Beware of Star N9500, a China-made knockoff of the genuine Samsung Galaxy S4 smartphone that has been spotted on Amazon and eBay, among other online stores. The imitation actually contains virus and Trojan that steals personal data to the advantage of the hackers.
The malware contained in Star N9500 is disguised as the Google Play Store, but in fact works in stealth mode to track the user’s location, record phone calls, breach online banking accounts, perform online purchases and send text messages at the expense of the user, who is unfortunately not aware as this happens.
Star N9500 is being sold through resellers that G Data, the security that first reported on the incident, says are located in Belfast and Hong Kong. The malware transmits the stolen data to servers in China and even furthers the attack by adding virus-stricken apps to the smartphone, still at the innocence of the user.

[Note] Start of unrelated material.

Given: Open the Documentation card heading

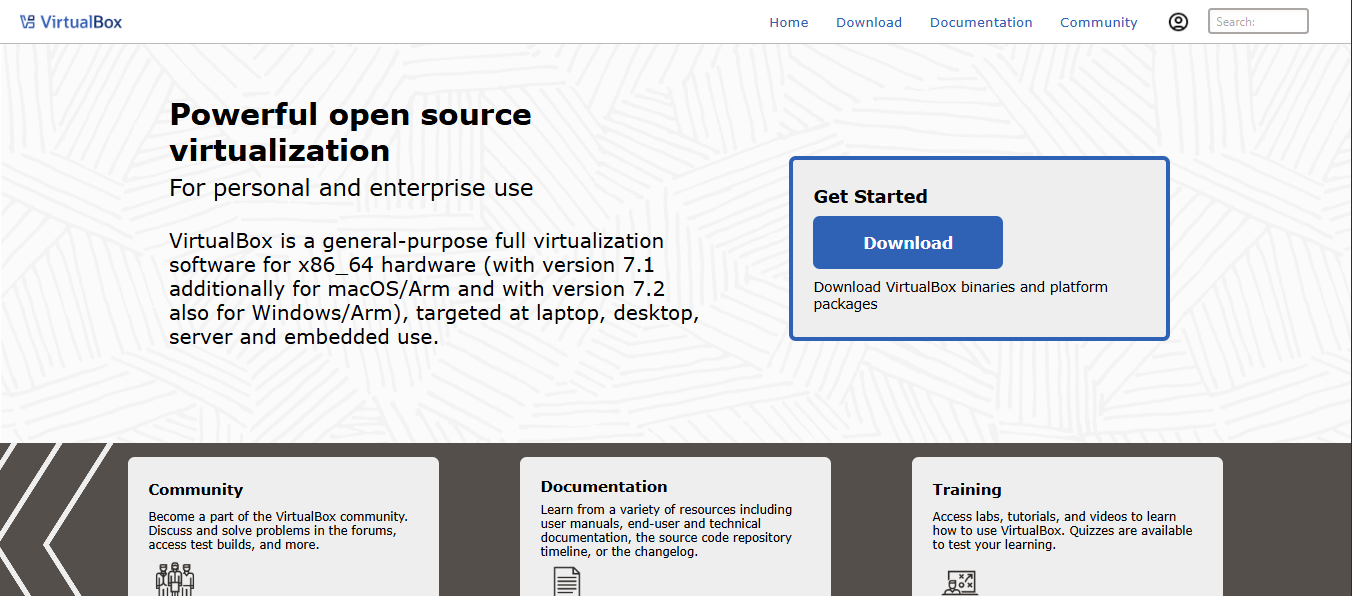Looking at the screenshot, I should [x=604, y=487].
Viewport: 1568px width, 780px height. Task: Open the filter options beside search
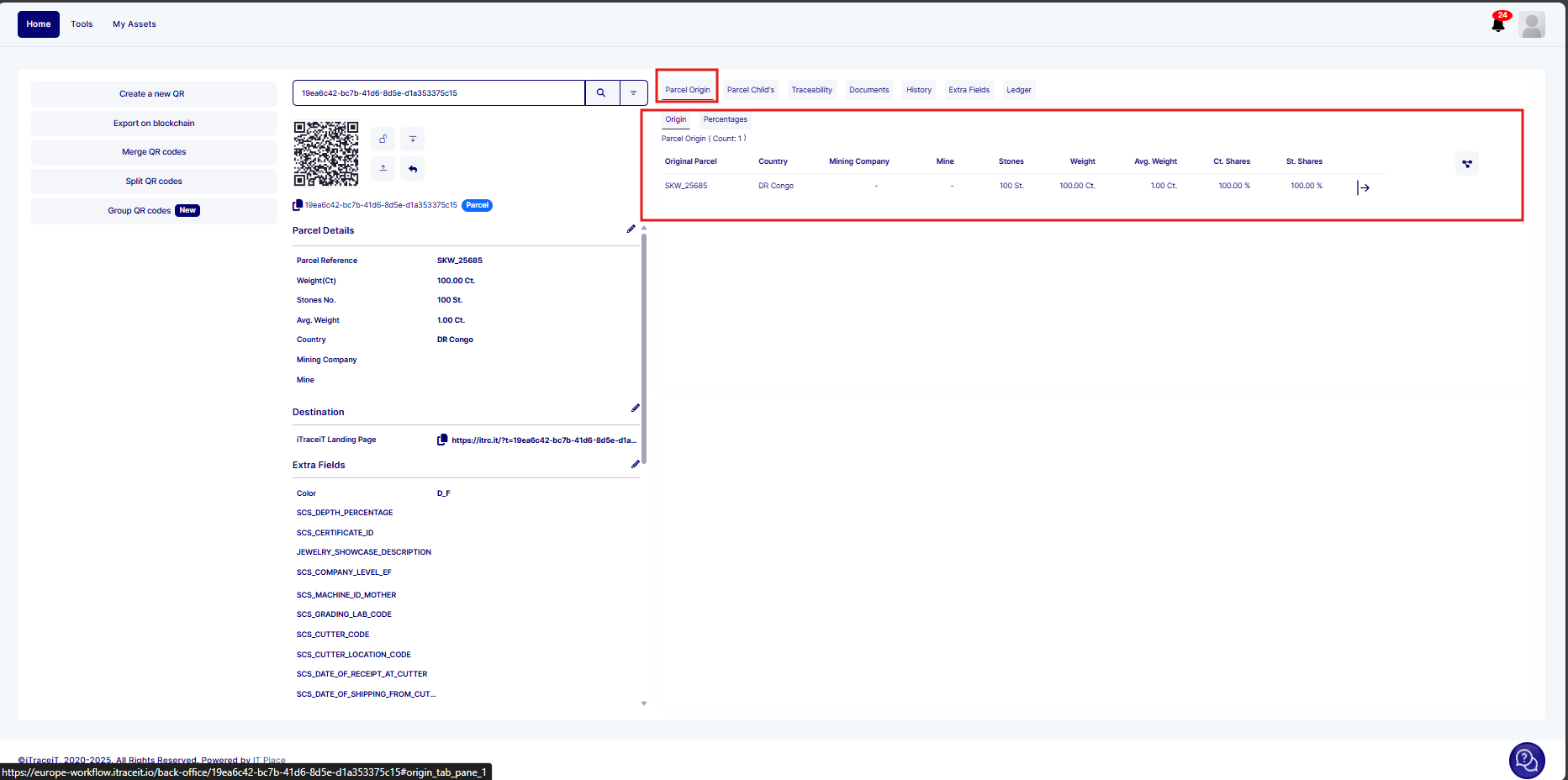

It remains unclear how the Trojan found its new into the Star N9500 smartphone, whether it was deliberately installed during the production phase or some bad actors got in the way of logistics and mass-infected the devices with the malware. According to G Data, which performed deep analysis on some samples of smartphones bought from China, the malware could not be removed from the devices.
What aggravates the situation is the difficulty with which the malware can be detected by users since it operates furtively in the background, thus making it hard to initially detect malicious, unauthorized activities in your phone as hackers have full access to the system since the malware is embedded in the smartphone.
The Chinese smartphone is being sold in Europe for about $200, which is nearly three times cheaper than the Samsung Galaxy S4. The low-price Star N9500 also comes with free accessories such as an extra battery, adapter for car charging and a cover. This is part of the Chinese manufacturer’s strategy to lure users who are looking for cheap smartphones. But in fact, the smartphone does not come cheap since it steals data to be sold the third-party crooks.
The low price alone should send us warning that any mobile device sold that way must have some sinister operations behind it. Android phones are the usual suspect when we talk about malware. And talking about malware, it never was surprising that Android has always been involved, whether because of the Android-toting smartphones or through imitations such as in the case of the Star N9500.
Approximately 9 out of 10 malware has been targeting Android devices.